Currently Being ModeratedJun 14, 2013 1:54 PM (in response to Katjones1)
In General 3rd Party AV Software is Not Required as Mac OS X tends to look after itself.
See Here > Antivirus Discussion
The Safe Mac > http://www.thesafemac.com/mmg/
Currently Being ModeratedJun 14, 2013 2:00 PM (in response to Katjones1)
Comcast "offers" that stuff to all their customers, assuming that all of them are PC users. They know nothing about Macs, and apparently are not interesting in acknowledging us. I am a Comcast customer, and they have tried to foist Norton and McAfee on me several times. Ignore it. Either one of those will do nothing but slow down your Mac, and scare you with constant false positive reports.
Currently Being ModeratedJun 15, 2013 8:25 AM (in response to Katjones1)

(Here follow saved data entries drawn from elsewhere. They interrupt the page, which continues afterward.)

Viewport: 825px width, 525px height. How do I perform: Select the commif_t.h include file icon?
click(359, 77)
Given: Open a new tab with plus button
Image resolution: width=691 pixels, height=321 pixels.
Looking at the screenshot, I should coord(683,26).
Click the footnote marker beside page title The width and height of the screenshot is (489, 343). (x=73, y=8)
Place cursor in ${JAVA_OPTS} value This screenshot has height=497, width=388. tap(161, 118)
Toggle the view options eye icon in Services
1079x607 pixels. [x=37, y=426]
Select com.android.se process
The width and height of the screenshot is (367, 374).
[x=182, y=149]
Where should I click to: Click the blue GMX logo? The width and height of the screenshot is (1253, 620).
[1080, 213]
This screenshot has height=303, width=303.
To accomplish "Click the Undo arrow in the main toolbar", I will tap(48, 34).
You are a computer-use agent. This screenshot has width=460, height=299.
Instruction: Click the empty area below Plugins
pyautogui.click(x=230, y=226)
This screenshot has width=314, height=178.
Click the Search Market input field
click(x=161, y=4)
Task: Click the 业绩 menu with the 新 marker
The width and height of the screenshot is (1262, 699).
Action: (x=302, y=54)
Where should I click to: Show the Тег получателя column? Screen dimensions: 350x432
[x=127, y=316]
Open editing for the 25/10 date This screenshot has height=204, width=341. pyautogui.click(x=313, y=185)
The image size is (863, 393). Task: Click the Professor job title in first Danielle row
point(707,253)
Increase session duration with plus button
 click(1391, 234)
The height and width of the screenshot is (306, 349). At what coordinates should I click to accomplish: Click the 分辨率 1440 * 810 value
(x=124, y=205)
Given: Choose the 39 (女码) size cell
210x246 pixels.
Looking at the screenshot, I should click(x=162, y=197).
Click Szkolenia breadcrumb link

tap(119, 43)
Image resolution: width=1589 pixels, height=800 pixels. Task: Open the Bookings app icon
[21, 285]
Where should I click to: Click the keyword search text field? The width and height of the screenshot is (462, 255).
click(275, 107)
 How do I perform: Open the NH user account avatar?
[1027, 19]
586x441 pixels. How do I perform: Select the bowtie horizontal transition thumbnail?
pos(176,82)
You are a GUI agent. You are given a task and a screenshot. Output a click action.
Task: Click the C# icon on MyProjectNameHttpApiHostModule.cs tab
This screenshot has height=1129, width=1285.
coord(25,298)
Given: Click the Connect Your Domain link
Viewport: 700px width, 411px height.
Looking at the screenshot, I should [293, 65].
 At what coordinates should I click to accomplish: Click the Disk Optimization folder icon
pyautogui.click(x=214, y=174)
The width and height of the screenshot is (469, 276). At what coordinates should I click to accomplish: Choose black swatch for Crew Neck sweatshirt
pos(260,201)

because apple software has built in security features there is no need to have antivirus software on a mac. making a strong password for your email acct will prevent anyone from being able to compromise it. the mac itself should be fine though
Currently Being ModeratedJun 15, 2013 8:52 AM (in response to Katjones1)
Just for full disclosure, there are a handful of malware pieces out there. Also, "virus" is not the correction common definition. A virus is a particular type of unwanted, or damaging software. The more recent all encompassing term is malware, which is short for "malicious software".
1. Viruses - Zero. Not a single virus of any kind has been found in the wild that affects the Mac OS.
2. Worms - One long dead worm that reportedly infected less than 100 computers.
3. Trojans - These are the most common (and there aren't a lot of them). They attempt to trick you installing them by pretending to be something else. They can't self replicate like a virus. Each infection requires the user's help to get it installed.
Java, and the Mac OS have since been updated against these attacks, and the writers of these attacks apparently haven't been able to find a way around these patches. There have been no such attacks for over a year.
Basically, the Mac needs no help. Those who do run AV software, or are required to (business office, school systems, etc.) are there to help catch the myriad of Windows malware that gets passed around. For the Mac in such situations, you're really just catching Windows malware that comes to you in the form of an email attachment so you don't unknowingly forward them to Windows users.